If you're planning to spend some time in Monterrey, here's our list of the top 8 things to do in the city.
No visit to Monterrey would be complete without spending some time in the Macroplaza. Popular with locals and visitors alike since the early 1980s, it's holds the title of the fourth largest public square in the world. It's an ideal place to begin your exploration of the city, as it's close to many of the best known tourist attractions. Covering an area of 99 square acres, the Macroplaza boasts pretty garden areas and several older plazas, as well as a number of monuments including the 70 metre high Lighthouse of Commerce, the Government Palace, the enormous Neptune Fountain, and Heroes' Esplanade.
Take in the unique atmosphere of the city with a walk along the impressive Santa Lucia Riverwalk.

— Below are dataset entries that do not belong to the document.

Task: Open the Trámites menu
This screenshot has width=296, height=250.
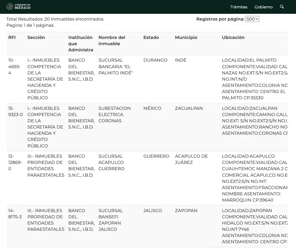Action: (239, 7)
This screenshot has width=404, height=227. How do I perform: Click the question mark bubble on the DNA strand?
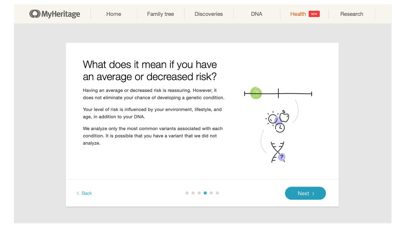click(281, 157)
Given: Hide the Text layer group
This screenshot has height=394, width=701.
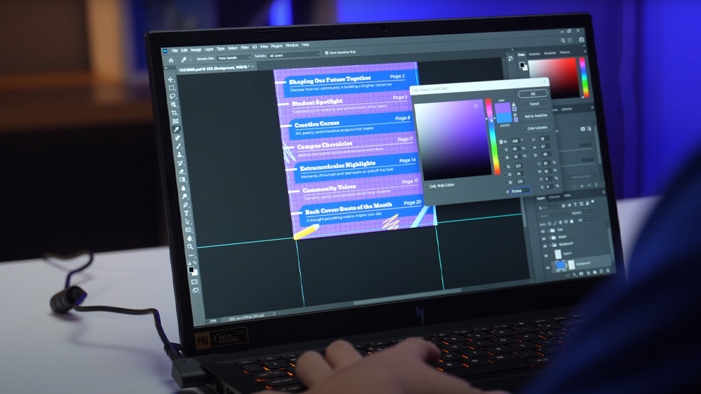Looking at the screenshot, I should point(543,230).
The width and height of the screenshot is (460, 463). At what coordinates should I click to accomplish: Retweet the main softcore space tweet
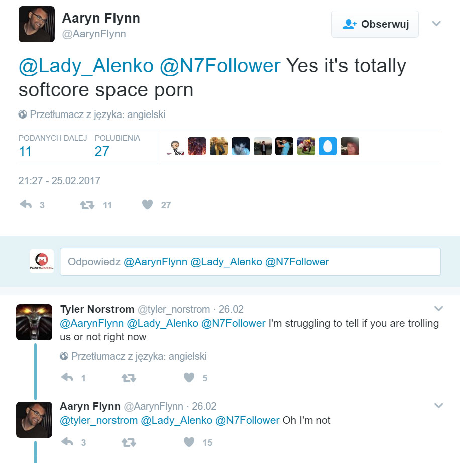[x=88, y=205]
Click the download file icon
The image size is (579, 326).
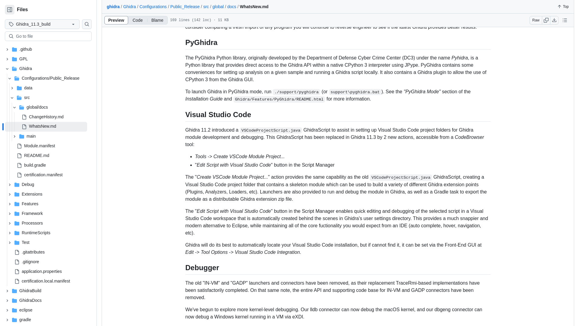click(554, 20)
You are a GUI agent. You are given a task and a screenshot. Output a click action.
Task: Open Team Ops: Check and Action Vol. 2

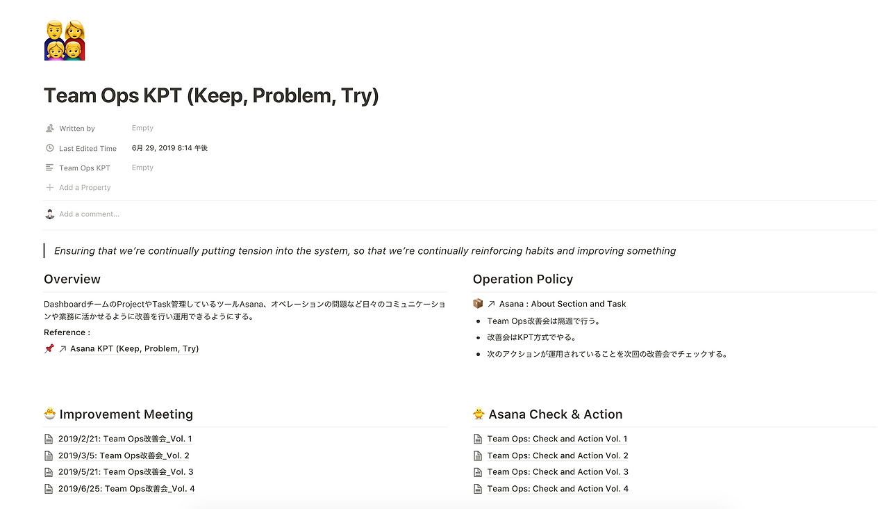click(x=557, y=455)
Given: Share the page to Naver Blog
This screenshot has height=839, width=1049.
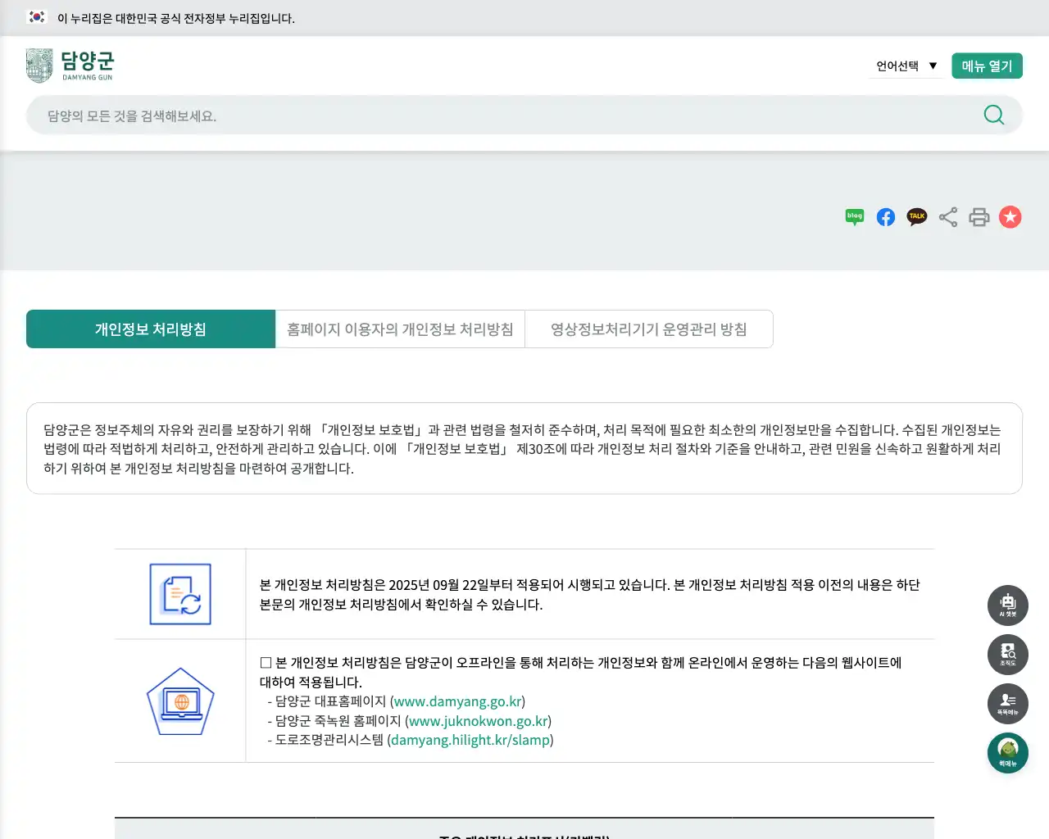Looking at the screenshot, I should [x=854, y=217].
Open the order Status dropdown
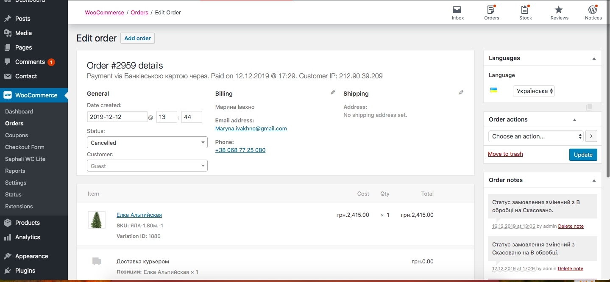 pyautogui.click(x=147, y=143)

You’ll discover a range of interesting sculptures and architectural features along the route, and, as it's almost 3 kilometres long, it'll give you chance to walk off your breakfast or lunch! Starting at the Macroplaza, the walk leads you all the way to Fundidora Park where you'll find an ice rink and several playgrounds, including one based on the popular TV show, Sesame Street. Rather than walk back, catch a boat along the man-made river and take in the sights from a different perspective.

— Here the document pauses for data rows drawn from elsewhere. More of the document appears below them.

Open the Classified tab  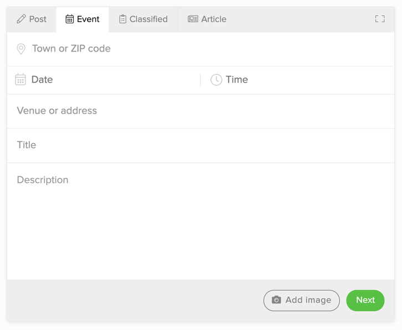pos(148,19)
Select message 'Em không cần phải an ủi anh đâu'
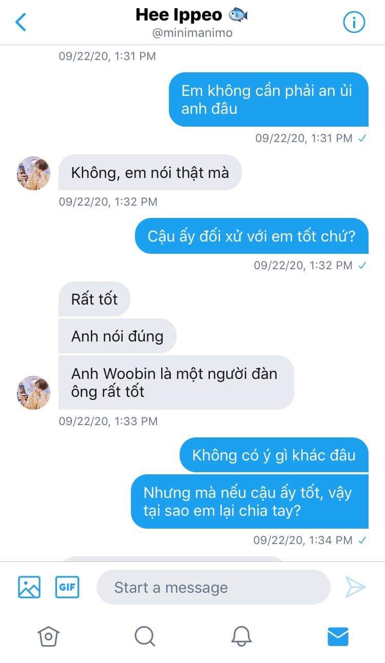 pos(269,99)
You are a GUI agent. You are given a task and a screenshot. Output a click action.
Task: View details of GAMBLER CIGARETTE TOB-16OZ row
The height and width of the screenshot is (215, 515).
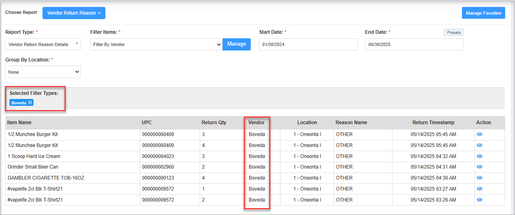point(479,178)
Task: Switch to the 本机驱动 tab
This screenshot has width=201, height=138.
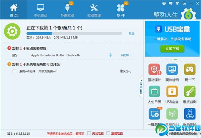Action: (41, 10)
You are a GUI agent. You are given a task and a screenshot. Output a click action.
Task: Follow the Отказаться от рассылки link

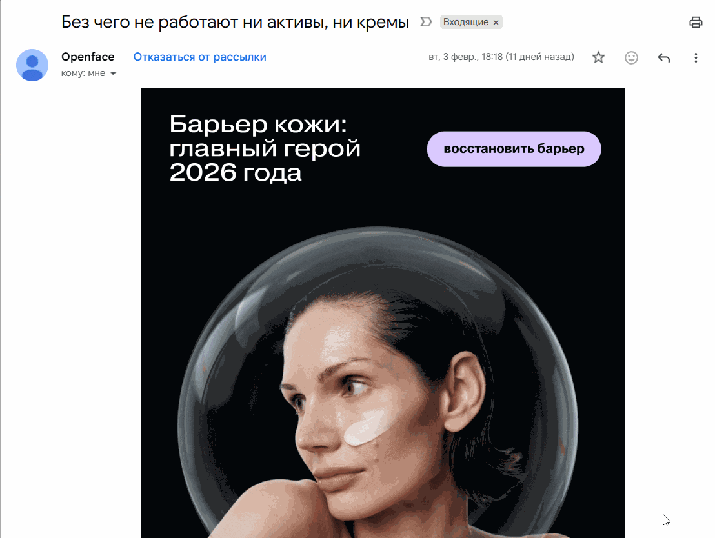pos(200,57)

If you're feeling energetic, visit the 18th century former Bishop's' Palace or Obispado, perched high on top of the Cerro del Obispado. During its life it's been both a fortress and a hospital, although today it's home to the many exhibits of the Regional Museum, including some from the Mexican War of Independence. It's also a superb place to take in the views of the city, and is a starting point for several walking trails around the hill.
Designed to be a perfect cylinder, the Alfa Planetarium is a fun attraction for all ages. Both a science centre and planetarium, it's one of the leading facilities of this type in the whole of Latin America, including an observatory, stargazing workshops, and many hands-on exhibits. There's also an aviary, and an Imax theatre showing science and nature films on site.

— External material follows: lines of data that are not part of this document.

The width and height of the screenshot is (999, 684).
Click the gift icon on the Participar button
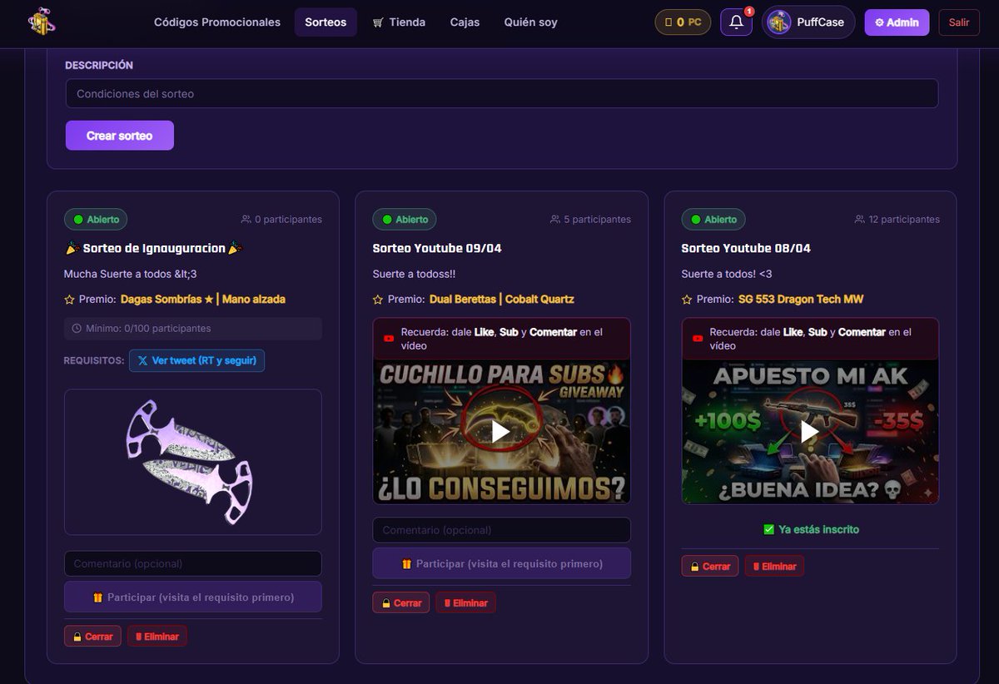click(x=97, y=597)
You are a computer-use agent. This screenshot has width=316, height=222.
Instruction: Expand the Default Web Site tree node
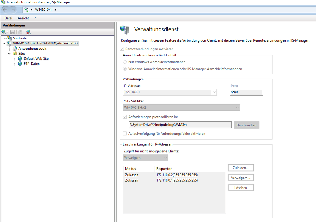[15, 59]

The Museo de Arte Contemporáneo de Monterrey, otherwise known as MARCO, is located on Gran Plaza. Its eleven galleries are home to several permanent collections of modern artwork from across Mexico, and it also hosts temporary exhibitions throughout the year. The museum is filled with fine paintings and sculptures from some of Latin America's leading artists, as well as some works from international artists. Don't leave without taking in its sculpture garden, where you'll find an amazing reflective mirror fountain set in a beautiful courtyard.
Built around the blast furnace of a former steel mill, the Museum of Steel is one of the largest museums in the country, and has been designed to celebrate Monterrey's tradition as the centre of steel manufacturing. The museum contains numerous exhibits to do with steel production, plus other products and industries. The Glass Museum is also worth a visit; opened in 1992, it documents the history of glass making in the region.
While Monterrey doesn't have any ancient Mayan or Aztec archaeological sites, you will find lots of interesting Pre-Columbian exhibits at the Mexican History Museum. Housed in four large halls, this hi-tech museum contains interactive displays and items dating back thousands of years through to colonial times.
The Metropolitan Cathedral of Our Lady of Monterrey is a spectacular structure with its twin towers and detailed exterior. Once inside, you'll find an equally impressive interior housing many fine examples of 19th century artwork, including murals by Angel Zárraga, a well respected Mexican artist.
As the sun disappears, the cobblestone streets of the Barrio Antiguo or Old Neighbourhood will start to call your name... Once in this famous area, you'll find many places to try spicy Mexican food and enjoy a few well-earned drinks in a vibrant setting. And if you've still got some energy to burn, join the locals and dance away the rest of the night in one of the city’s lively clubs.